■ Required work ■
What lines of the material below hold the string "agent"? Copy them out.

■ Input records ■
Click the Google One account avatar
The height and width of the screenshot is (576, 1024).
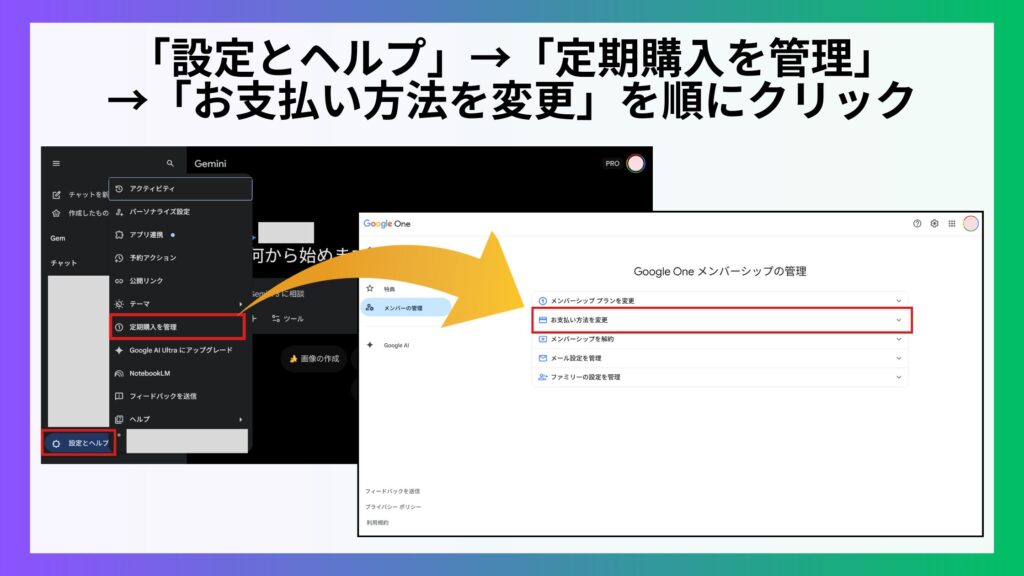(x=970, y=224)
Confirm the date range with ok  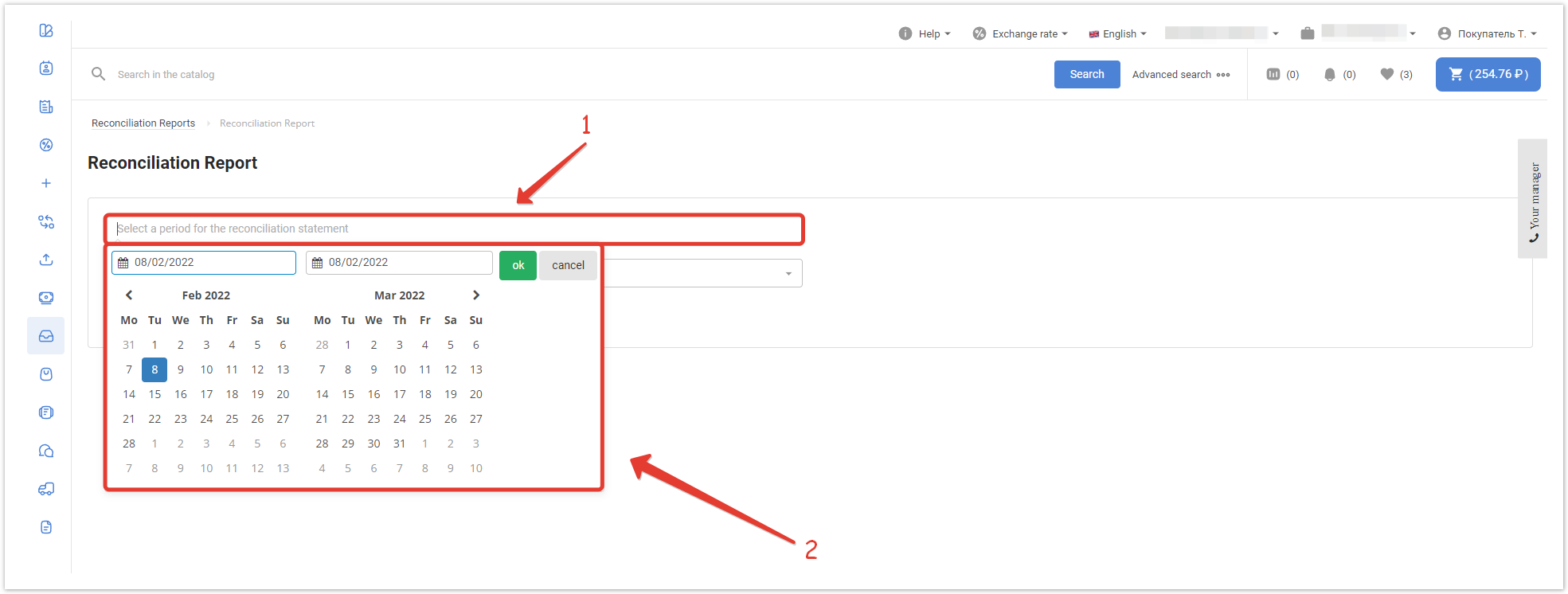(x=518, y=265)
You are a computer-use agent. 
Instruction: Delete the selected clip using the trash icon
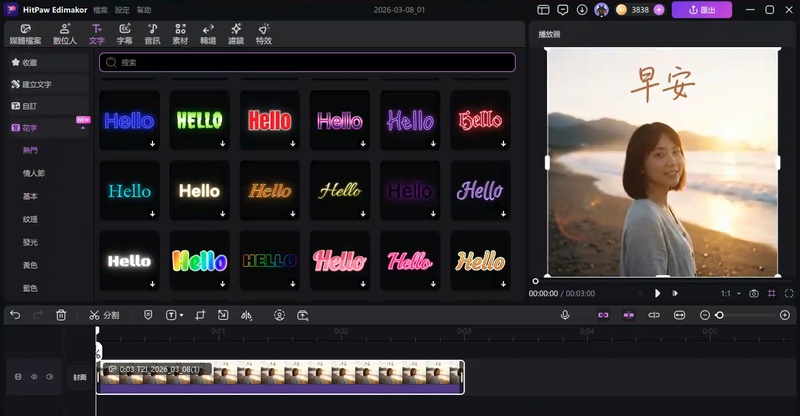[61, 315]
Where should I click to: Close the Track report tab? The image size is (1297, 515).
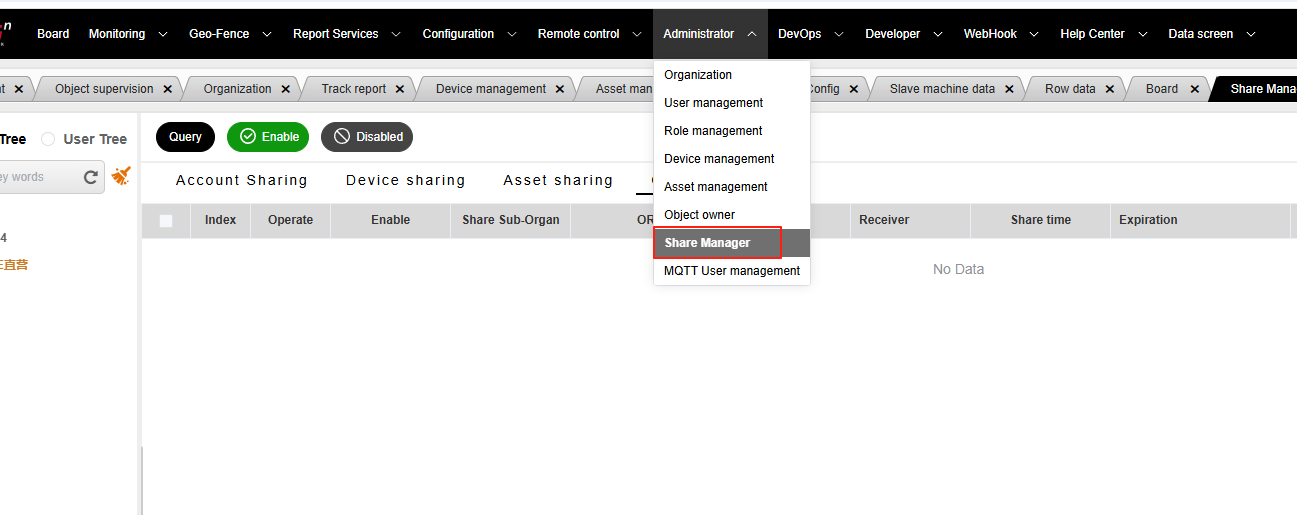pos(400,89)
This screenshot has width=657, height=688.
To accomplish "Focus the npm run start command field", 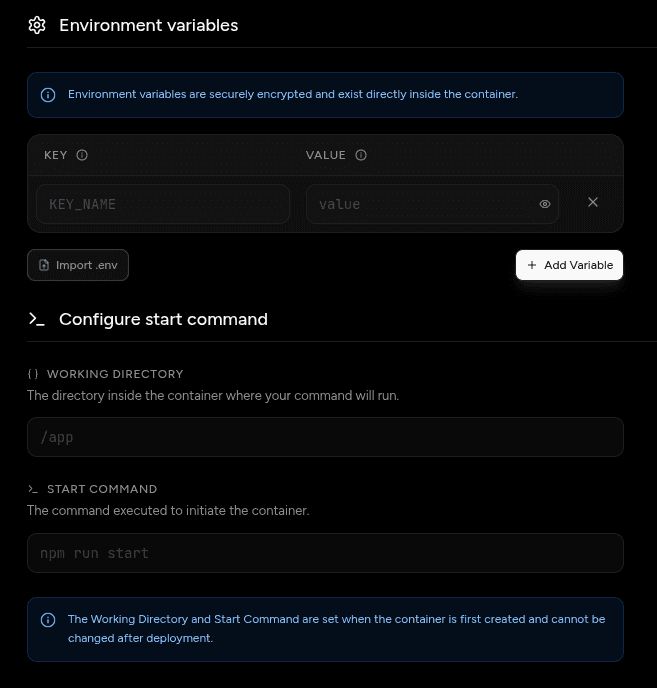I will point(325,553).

* * *

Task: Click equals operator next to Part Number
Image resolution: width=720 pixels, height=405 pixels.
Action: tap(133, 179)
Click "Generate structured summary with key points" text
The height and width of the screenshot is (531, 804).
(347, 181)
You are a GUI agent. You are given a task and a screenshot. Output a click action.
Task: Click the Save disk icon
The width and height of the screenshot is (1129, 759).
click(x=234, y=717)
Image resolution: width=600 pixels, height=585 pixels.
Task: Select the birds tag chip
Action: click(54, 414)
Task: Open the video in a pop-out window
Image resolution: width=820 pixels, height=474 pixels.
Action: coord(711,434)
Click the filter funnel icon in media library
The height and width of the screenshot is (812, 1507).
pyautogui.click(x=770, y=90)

==

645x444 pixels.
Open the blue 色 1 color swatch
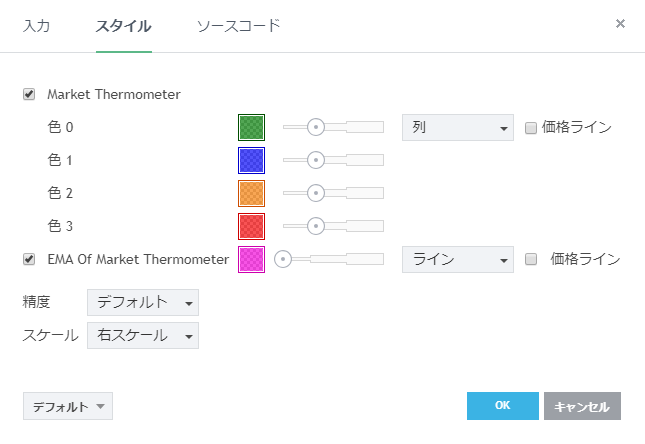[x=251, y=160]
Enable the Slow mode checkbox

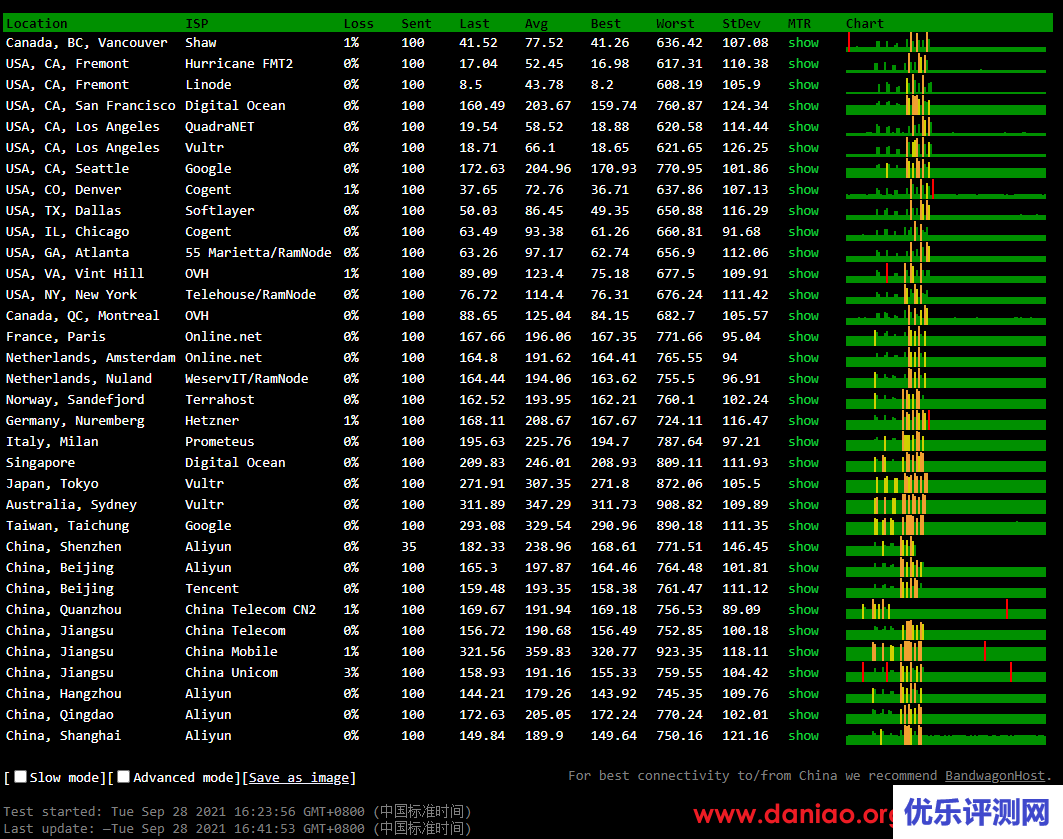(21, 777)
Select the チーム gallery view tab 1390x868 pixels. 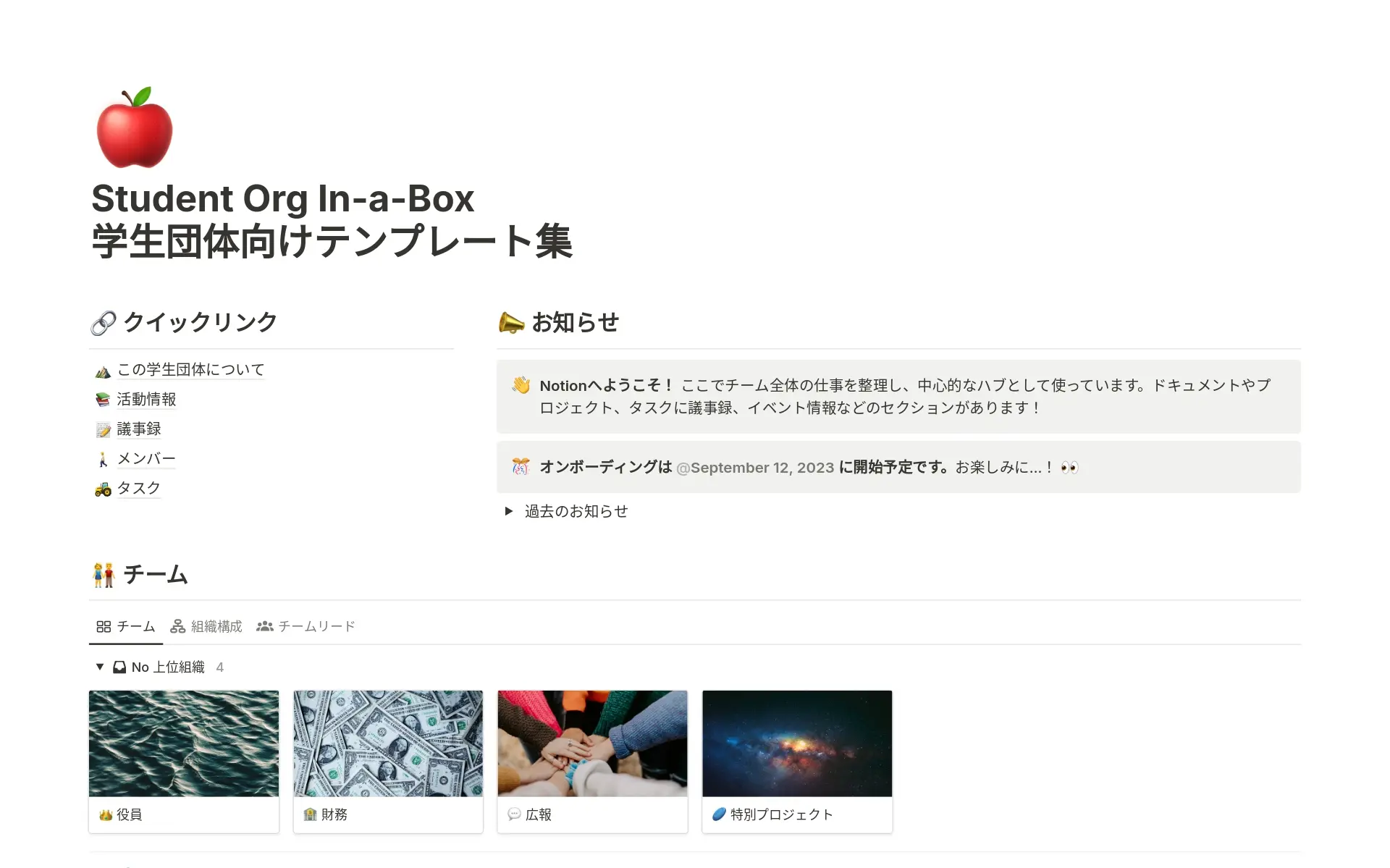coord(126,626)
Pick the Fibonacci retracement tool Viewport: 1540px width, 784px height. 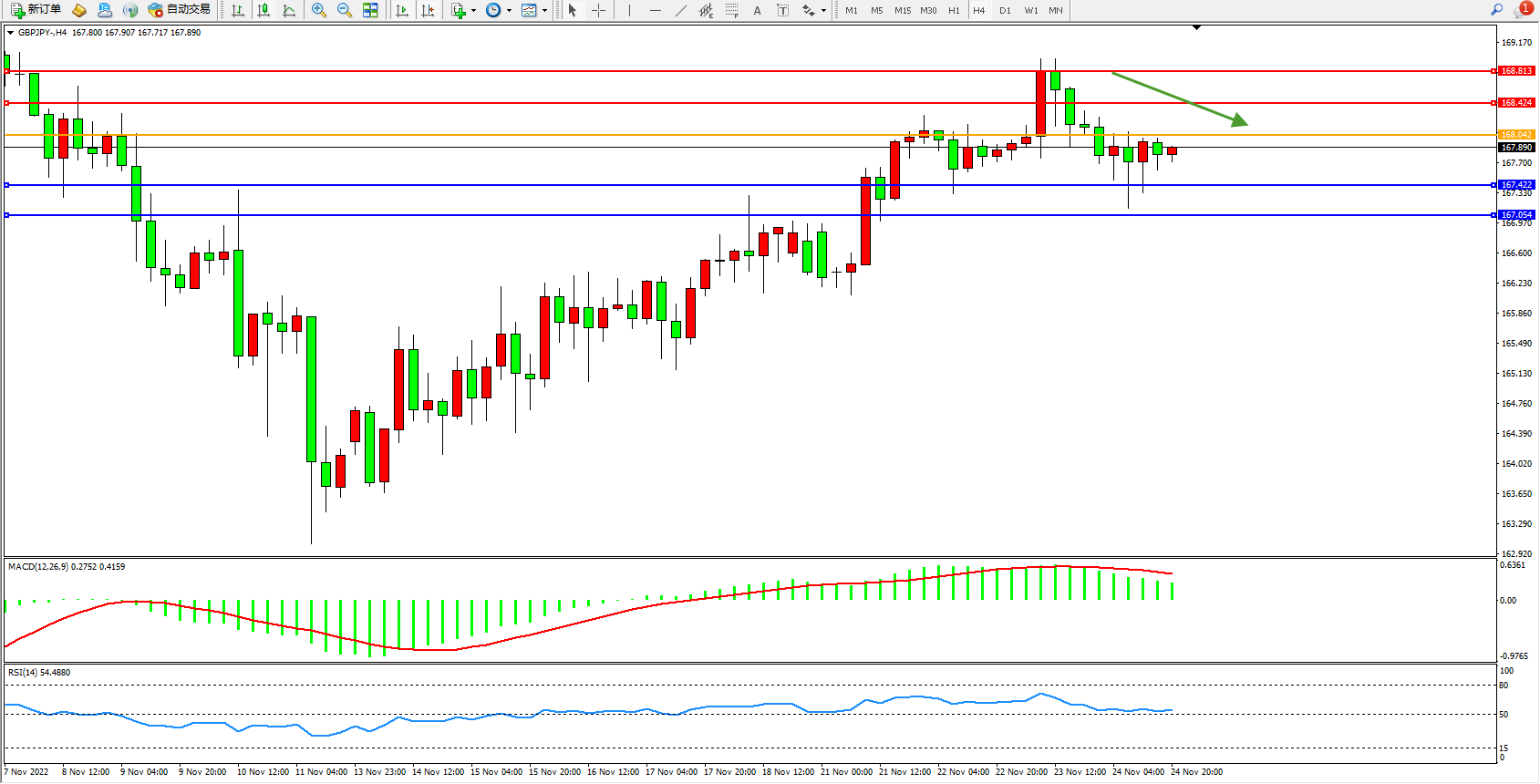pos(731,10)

■ Answer to this problem ■
You are a computer-use agent. 
You are a GUI agent. You are given a task and a screenshot. Output a click action.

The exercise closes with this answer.